COMPITO SCRITTO A: Ricopia parola per parola le righe di dati che seguono il brano, dalla riga che contiene "This screenshot has width=1450, height=840." fino alla riga che contiene "rotation adjustment bar", comprese entrambe.

BRANO DI LETTURA:
Nel diritto internazionale, una c. sorge quando due o più Stati si trovano ad avere un contrasto di atteggiamenti soggettivi in ordine a un determinato conflitto d’interessi. La c. internazionale non si identifica pertanto con il mero conflitto d’interessi, che ne costituisce il presupposto (sentenza della Corte internazionale di giustizia, 21 dicembre 1962, sugli affari del Sud-ovest africano). L’atteggiamento soggettivo di uno Stato può consistere in un atteggiamento della volontà, quando la parte afferma l’esigenza della composizione del c. mediante il prevalere del proprio interesse, o in un mero comportamento, quando la parte pone in atto il prevalere del proprio interesse.
Sulla base di tali elementi, si distinguono varie tipologie di c.: si parla di c. da pretesa contestata quando si manifesta anzitutto un atteggiamento della volontà (pretesa), cui si contrappone la resistenza alla pretesa, che può concretizzarsi in un atteggiamento della volontà (contestazione); la c. da pretesa insoddisfatta si ha quando la resistenza si concretizza nell’inadempimento della pretesa, e la c. da lesione-protesta laddove il comportamento di uno Stato sia lesivo dell’interesse di un altro Stato, che reagisce mediante un atteggiamento della volontà che può dirsi di protesta.
Si è soliti distinguere anche tra c. giuridiche e c. politiche. È giuridica la c. in cui gli Stati avanzano pretese e oppongono resistenze fondate su argomentazioni di diritto internazionale, mentre è politica la c. in cui le parti si avvalgono di criteri extra-giuridici (giustizia, equità, opportunità), per chiedere un mutamento della situazione di diritto. Vi sono poi c. che presentano carattere sia politico che giuridico (le cosiddette c. miste o c. complesse). Tale distinzione assume rilievo sia ai fini della scelta dei mezzi per regolare pacificamente le c., sia per la determinazione dei criteri cui deve attenersi il giudice nella sua decisione. Per es., secondo la Carta dell’ONU (art. 36, par. 3), «le c. giuridiche dovrebbero, di regola, essere sottoposte dalle parti alla Corte internazionale di giustizia in conformità alle disposizioni dello Statuto della Corte».
La c. internazionale si estingue nel momento in cui viene meno uno dei due atteggiamenti soggettivi di contrasto. L’estinzione della c. è un fatto storico che, al pari della nascita della c., può essere rilevante anche per il diritto internazionale, in quanto vi sono alcune norme che subordinano all’esistenza di una c. l’esperibilità di alcuni procedimenti o fanno sorgere obblighi per le parti. Diversamente, la soluzione della c. consiste in una valutazione giuridica risolutiva del conflitto d’interessi che è alla base della c. stessa.
Nel diritto internazionale, gli Stati hanno l’obbligo di risolvere pacificamente le c. internazionali (art. 2, par. 3, della Carta delle Nazioni Unite), ma sono liberi di scegliere i mezzi di soluzione che ritengono più appropriati. Tuttavia, il regolamento della c. può avere luogo solo per concorde volontà degli Stati che ne sono parti. I procedimenti di soluzione delle c. internazionali si distinguono in procedimenti diplomatici o non organizzati (negoziati diretti, mediazione, buoni uffici) e istituzionali o organizzati (conciliazione, inchiesta, arbitrato, processo di fronte alla Corte internazionale di giustizia). I primi mirano in vario modo a facilitare il raggiungimento di un accordo tra le parti per risolvere la c., tra i secondi solo i procedimenti arbitrali e giudiziari si concludono con una sentenza (o lodo arbitrale) che ha efficacia obbligatoria per le parti in lite.

RIGHE MOSTRATE:
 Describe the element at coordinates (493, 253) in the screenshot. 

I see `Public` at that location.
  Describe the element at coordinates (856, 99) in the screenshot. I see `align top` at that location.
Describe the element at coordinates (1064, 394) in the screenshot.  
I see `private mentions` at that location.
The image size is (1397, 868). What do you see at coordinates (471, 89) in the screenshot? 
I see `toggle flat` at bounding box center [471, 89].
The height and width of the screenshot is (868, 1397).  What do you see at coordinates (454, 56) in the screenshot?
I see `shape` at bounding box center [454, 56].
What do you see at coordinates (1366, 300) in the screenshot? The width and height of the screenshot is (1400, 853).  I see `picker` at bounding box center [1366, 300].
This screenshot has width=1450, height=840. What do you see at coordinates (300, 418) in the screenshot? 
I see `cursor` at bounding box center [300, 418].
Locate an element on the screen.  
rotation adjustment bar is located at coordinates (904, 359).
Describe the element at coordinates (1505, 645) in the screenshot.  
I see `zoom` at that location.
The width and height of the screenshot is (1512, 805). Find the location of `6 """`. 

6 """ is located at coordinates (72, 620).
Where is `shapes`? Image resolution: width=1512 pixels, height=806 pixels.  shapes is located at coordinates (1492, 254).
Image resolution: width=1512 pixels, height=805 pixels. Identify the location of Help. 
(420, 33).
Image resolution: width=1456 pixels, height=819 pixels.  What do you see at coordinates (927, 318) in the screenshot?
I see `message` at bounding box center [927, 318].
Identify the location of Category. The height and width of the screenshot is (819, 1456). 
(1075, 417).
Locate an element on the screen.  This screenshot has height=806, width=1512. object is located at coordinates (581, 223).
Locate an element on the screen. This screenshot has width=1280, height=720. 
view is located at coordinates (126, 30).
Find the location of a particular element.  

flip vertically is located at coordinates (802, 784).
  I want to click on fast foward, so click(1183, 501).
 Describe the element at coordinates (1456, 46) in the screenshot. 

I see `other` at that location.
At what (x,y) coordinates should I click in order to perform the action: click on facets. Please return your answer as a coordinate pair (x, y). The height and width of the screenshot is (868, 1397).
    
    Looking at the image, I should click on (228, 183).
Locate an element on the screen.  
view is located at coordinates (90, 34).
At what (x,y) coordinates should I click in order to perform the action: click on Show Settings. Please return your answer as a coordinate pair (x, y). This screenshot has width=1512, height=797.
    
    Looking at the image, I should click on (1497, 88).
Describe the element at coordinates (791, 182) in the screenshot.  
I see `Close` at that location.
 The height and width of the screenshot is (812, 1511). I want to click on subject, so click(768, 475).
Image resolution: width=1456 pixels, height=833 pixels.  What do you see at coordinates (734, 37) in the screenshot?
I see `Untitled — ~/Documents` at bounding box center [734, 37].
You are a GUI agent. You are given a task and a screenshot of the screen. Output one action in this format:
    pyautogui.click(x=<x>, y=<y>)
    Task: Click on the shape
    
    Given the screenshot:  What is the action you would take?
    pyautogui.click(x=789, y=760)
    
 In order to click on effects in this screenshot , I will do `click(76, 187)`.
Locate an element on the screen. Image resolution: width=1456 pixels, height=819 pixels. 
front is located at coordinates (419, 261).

COMPITO SCRITTO B: Quali procedimenti diplomatici o non organizzati elenca il brano di lettura?

SOLUZIONE COMPLETA A:
This screenshot has width=1450, height=840. What do you see at coordinates (300, 418) in the screenshot? 
I see `cursor` at bounding box center [300, 418].
Locate an element on the screen.  
rotation adjustment bar is located at coordinates (904, 359).

SOLUZIONE COMPLETA B: Negoziati diretti, mediazione e buoni uffici.